Records from a collection

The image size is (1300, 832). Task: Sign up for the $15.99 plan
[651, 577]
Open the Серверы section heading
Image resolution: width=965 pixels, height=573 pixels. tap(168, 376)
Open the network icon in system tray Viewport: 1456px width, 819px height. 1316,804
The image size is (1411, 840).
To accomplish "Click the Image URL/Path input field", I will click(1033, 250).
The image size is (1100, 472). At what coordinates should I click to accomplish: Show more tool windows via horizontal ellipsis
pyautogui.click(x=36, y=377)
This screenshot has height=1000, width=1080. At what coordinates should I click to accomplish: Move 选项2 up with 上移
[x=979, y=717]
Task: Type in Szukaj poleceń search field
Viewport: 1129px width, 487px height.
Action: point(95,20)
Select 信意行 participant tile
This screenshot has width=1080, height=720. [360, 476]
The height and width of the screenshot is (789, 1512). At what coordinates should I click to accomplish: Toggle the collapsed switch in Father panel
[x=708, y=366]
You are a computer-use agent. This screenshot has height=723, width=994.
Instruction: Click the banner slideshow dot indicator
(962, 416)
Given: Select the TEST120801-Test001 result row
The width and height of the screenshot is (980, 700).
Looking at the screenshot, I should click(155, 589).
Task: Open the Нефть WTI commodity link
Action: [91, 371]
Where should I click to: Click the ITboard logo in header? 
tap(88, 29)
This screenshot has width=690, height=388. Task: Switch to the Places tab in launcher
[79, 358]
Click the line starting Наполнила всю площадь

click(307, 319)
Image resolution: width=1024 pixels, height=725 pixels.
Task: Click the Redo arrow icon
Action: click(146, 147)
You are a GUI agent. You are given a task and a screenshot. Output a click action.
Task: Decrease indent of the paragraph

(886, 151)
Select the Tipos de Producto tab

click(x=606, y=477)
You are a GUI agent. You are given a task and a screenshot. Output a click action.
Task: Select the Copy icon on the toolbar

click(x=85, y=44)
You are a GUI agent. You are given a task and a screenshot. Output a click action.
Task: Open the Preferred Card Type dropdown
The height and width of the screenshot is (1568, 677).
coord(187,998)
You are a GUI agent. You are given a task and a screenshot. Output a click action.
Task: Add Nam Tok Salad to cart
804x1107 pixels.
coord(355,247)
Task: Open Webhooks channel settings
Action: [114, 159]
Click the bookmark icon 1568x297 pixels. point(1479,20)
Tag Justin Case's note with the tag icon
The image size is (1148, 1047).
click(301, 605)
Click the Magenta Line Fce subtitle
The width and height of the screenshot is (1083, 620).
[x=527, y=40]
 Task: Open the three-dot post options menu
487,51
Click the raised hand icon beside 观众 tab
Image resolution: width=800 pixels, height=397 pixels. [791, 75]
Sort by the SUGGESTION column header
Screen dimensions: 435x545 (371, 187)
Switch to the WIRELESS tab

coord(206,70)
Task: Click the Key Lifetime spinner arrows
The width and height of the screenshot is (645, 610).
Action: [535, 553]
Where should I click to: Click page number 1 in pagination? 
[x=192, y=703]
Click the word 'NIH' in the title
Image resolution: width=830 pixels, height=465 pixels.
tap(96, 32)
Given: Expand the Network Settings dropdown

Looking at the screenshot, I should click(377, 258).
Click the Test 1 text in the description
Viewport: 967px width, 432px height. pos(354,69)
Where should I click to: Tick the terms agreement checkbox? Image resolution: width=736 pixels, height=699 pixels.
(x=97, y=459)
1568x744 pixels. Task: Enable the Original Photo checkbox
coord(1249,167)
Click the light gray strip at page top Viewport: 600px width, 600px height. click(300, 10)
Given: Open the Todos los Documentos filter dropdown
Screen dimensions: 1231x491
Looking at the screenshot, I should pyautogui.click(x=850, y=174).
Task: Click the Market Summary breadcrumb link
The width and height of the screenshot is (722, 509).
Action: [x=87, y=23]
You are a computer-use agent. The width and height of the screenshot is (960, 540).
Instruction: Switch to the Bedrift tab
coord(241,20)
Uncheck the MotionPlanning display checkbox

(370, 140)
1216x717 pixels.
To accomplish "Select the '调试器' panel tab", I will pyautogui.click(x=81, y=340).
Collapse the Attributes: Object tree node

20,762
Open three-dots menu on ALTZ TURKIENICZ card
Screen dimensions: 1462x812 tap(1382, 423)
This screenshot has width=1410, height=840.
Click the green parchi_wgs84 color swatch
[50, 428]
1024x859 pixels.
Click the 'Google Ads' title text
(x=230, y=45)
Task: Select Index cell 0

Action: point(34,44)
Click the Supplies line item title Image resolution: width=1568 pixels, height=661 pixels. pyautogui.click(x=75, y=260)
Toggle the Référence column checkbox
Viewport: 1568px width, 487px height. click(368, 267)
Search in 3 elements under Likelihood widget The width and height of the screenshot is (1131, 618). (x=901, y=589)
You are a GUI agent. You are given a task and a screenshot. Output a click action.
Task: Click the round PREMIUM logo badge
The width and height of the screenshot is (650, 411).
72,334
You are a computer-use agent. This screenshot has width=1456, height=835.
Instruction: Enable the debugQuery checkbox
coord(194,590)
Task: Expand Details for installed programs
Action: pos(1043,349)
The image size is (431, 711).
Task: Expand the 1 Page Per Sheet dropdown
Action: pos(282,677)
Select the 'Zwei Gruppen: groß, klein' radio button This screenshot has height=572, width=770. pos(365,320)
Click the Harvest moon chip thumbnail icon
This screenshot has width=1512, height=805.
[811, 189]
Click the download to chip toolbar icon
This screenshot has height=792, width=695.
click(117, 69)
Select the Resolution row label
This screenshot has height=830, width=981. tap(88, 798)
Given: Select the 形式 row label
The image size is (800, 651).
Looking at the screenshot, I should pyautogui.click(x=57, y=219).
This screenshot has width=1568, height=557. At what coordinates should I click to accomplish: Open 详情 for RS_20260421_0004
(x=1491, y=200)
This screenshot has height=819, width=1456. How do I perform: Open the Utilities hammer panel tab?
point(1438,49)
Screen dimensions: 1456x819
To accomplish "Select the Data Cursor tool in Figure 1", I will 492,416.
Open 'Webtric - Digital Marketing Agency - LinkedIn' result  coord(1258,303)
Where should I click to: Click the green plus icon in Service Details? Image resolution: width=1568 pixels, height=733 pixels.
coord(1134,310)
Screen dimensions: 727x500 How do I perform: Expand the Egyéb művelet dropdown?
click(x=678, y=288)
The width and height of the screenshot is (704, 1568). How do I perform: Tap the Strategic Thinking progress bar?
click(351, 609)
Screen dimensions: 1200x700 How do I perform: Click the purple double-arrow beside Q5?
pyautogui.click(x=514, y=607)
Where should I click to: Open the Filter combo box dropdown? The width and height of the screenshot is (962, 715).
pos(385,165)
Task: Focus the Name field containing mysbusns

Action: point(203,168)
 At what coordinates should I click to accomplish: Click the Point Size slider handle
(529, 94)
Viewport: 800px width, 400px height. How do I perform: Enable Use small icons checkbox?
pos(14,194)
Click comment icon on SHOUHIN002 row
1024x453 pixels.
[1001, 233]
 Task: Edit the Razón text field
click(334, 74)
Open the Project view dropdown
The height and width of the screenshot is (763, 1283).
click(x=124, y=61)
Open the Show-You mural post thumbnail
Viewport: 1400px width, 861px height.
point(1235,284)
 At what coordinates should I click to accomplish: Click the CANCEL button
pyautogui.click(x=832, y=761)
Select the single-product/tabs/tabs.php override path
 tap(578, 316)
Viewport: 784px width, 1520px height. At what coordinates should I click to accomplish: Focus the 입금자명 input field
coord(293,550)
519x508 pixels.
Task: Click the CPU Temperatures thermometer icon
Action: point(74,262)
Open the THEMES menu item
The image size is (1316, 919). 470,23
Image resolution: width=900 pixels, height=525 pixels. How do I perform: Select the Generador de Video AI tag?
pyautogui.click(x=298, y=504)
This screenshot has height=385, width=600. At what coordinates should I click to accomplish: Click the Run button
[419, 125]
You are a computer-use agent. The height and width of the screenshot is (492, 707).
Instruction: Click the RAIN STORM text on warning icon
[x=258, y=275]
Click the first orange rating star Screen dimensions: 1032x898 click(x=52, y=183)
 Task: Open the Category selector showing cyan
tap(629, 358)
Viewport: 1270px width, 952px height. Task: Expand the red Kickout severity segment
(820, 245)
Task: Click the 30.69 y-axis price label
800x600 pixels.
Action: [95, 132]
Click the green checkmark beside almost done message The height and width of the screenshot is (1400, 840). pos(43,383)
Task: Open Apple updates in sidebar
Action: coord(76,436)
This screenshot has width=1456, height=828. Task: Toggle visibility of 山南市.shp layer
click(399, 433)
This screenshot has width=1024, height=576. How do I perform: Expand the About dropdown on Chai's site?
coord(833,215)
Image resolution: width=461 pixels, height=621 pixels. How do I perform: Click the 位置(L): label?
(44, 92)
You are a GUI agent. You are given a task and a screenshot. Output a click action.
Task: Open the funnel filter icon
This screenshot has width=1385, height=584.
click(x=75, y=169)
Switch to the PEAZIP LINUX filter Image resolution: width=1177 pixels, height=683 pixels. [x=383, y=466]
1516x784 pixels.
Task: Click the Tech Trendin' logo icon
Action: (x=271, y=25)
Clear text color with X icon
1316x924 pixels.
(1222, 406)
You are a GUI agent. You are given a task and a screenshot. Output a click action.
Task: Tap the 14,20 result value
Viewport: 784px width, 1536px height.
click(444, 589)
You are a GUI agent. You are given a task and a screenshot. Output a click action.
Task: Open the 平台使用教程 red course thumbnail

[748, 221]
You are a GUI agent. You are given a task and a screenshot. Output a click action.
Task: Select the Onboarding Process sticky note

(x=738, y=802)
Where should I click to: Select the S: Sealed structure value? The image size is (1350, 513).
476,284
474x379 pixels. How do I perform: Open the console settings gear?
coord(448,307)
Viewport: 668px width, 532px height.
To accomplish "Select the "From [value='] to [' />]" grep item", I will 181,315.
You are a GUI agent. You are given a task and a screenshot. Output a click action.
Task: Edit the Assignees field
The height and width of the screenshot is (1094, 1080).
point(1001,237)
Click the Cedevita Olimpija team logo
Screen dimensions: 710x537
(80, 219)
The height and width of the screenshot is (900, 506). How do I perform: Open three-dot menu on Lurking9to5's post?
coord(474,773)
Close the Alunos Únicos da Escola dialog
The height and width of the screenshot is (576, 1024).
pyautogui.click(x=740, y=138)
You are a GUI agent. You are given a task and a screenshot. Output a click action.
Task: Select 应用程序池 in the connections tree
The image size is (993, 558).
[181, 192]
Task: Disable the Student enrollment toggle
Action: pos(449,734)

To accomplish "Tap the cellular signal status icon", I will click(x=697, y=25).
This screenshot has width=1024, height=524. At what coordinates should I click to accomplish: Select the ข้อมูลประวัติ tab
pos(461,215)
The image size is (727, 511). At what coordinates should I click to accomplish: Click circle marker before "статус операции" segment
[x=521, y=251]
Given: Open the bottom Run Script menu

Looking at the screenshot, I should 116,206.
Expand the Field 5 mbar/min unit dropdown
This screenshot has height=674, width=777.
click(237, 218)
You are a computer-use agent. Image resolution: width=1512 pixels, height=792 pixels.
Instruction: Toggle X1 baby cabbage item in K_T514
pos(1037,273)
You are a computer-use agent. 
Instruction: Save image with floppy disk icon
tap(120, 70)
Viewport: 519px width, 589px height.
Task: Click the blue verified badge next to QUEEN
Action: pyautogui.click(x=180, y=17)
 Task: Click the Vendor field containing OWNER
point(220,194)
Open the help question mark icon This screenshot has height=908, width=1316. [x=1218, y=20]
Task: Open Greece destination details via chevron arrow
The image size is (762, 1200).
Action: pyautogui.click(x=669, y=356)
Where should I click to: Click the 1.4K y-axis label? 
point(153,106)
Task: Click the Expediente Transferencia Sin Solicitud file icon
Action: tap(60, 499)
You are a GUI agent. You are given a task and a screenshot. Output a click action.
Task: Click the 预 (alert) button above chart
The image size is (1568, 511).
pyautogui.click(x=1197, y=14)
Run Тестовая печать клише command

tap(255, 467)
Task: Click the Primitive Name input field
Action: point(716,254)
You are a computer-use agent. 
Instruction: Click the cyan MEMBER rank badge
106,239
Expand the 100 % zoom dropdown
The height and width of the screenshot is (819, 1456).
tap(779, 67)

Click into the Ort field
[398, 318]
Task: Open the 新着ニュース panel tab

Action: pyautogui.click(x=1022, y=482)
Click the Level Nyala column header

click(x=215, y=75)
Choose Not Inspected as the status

### WHAT THE TASK ASKS
Echo word for word the entries that begin at the line containing "Screen dimensions: 727x500" and end after the line containing "point(1235,284)", including both of those lines.

### COMPLETE OUTPUT
Screen dimensions: 727x500 How do I perform: Expand the Egyéb művelet dropdown?
click(x=678, y=288)
The width and height of the screenshot is (704, 1568). How do I perform: Tap the Strategic Thinking progress bar?
click(351, 609)
Screen dimensions: 1200x700 How do I perform: Click the purple double-arrow beside Q5?
pyautogui.click(x=514, y=607)
Where should I click to: Open the Filter combo box dropdown? The width and height of the screenshot is (962, 715).
pos(385,165)
Task: Focus the Name field containing mysbusns

Action: point(203,168)
 At what coordinates should I click to accomplish: Click the Point Size slider handle
(529, 94)
Viewport: 800px width, 400px height. How do I perform: Enable Use small icons checkbox?
pos(14,194)
Click comment icon on SHOUHIN002 row
1024x453 pixels.
[1001, 233]
 Task: Edit the Razón text field
click(334, 74)
Open the Project view dropdown
The height and width of the screenshot is (763, 1283).
click(x=124, y=61)
Open the Show-You mural post thumbnail
Viewport: 1400px width, 861px height.
point(1235,284)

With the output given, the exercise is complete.